I got to admit, the more I thought about my mention of playing defensively right now in the market, the more I thought about dwelling and expanding on the topic. To the point that if I were with you looking over your account, I would go drill sergeant on you for how you've constructed your account. If we are in for a recession, stagflation, or a bear market...remember that most people lose money in these markets. The trick will be to lose less, or possibly make money during these times. You will need to take less unnecessary risks, find good stocks to invest in, stay diversified, and balance your portfolio properly to weather the storms ahead.

In light of my suggestion to buying defensive stocks right now, such as MO, JNJ, PG, BUD, KO, etc... I started thinking about diversification. Naturally, if I am looking to trade options on something and stay diversified, I start thinking about ETFs. Here are a few to keep on your radar...

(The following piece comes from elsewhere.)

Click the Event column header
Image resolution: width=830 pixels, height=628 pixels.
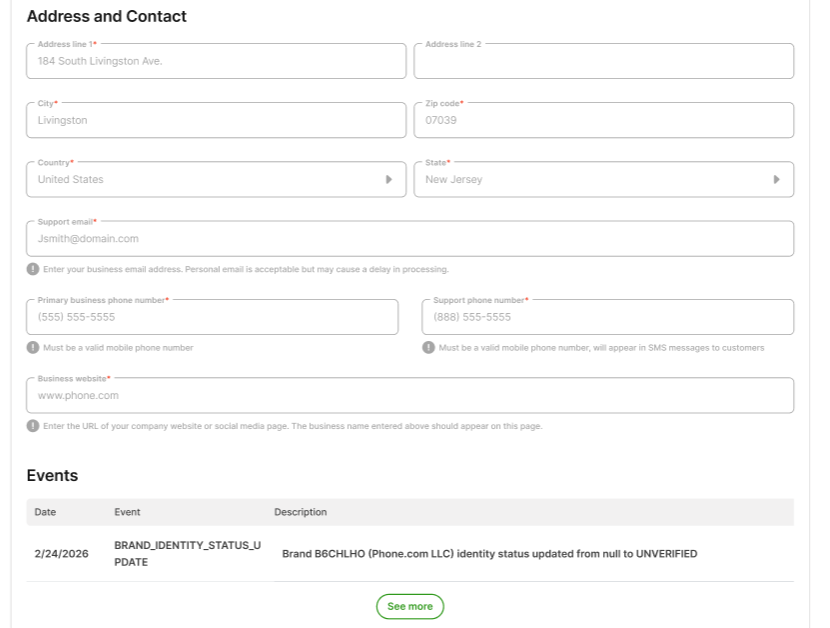point(127,512)
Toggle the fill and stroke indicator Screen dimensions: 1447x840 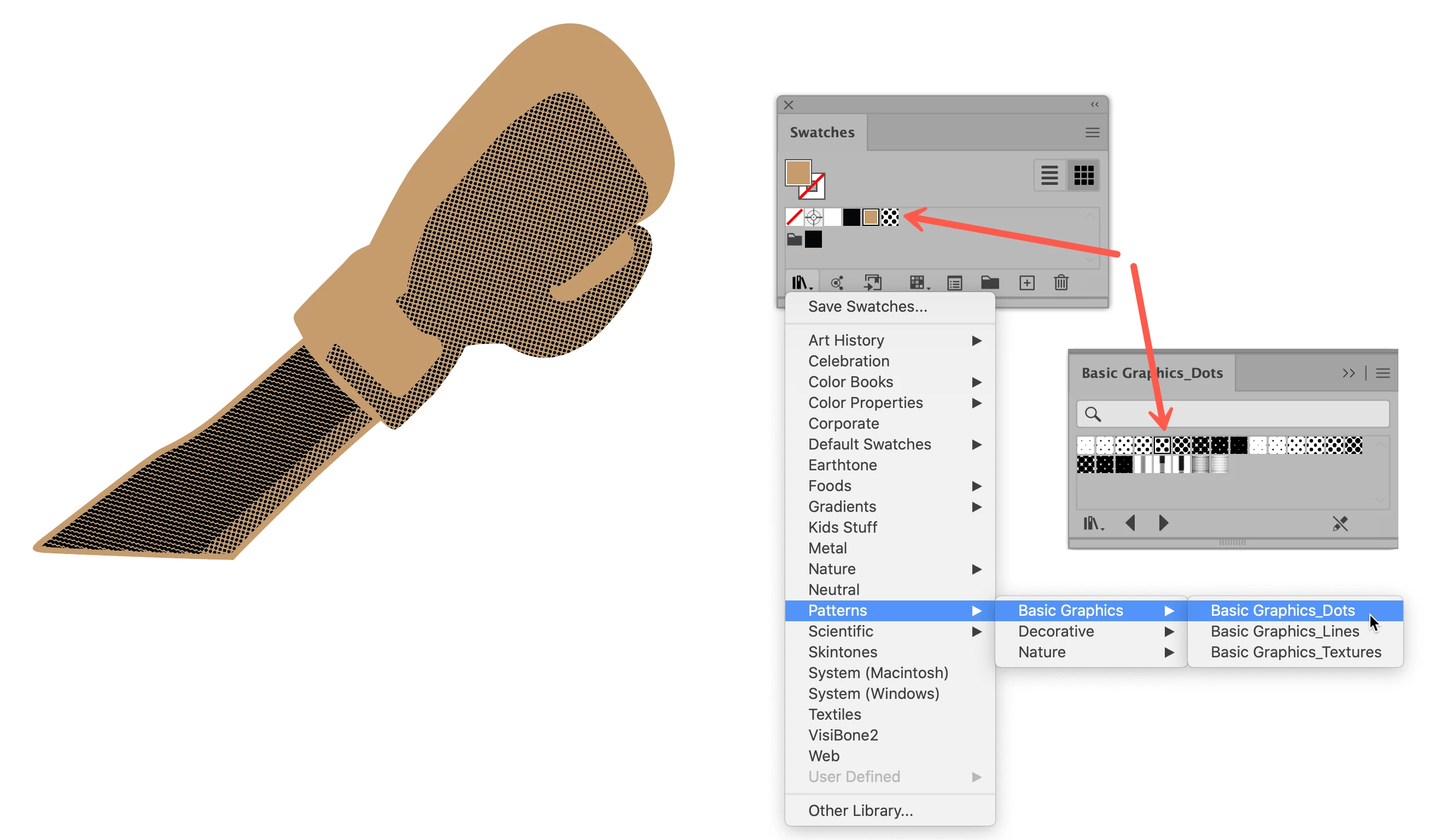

IBB- I might be alone on this idea, but I love Bio-tech. Look at the 5 yr chart of BBH to see why I love it here.

IBB.png

PPH- Pharmaceuticals = Defensive

pph.png

XLB- I like the 5 yr chart on Materials.

xlb.png

IYH- Health Care will prosper this year. Especially with a Democrat in office.

iyh.png

XLU- Utes have the track record...and still moving strong.

xlu.png

IGE- Natty's looking good here.

ige.png

XLE- Energy speaks for itself.

xle.png

The sexiness of this topic is nil. Nobody wants to get conservative. While I am not suggesting that you or I change course at this point, this is an option you really ought to consider. If you are buying stock or buying calls, consider some of these ETFs. Not all of these instruments are extremely liquid, so use your better judgement when selecting the terms on how you choose to trade or invest in them.

I'll be the first to admit that I produce plenty of phenomenal and timely ideas each year, and this is one of them. Think it through, nibble on them a little, and you'll thank me later.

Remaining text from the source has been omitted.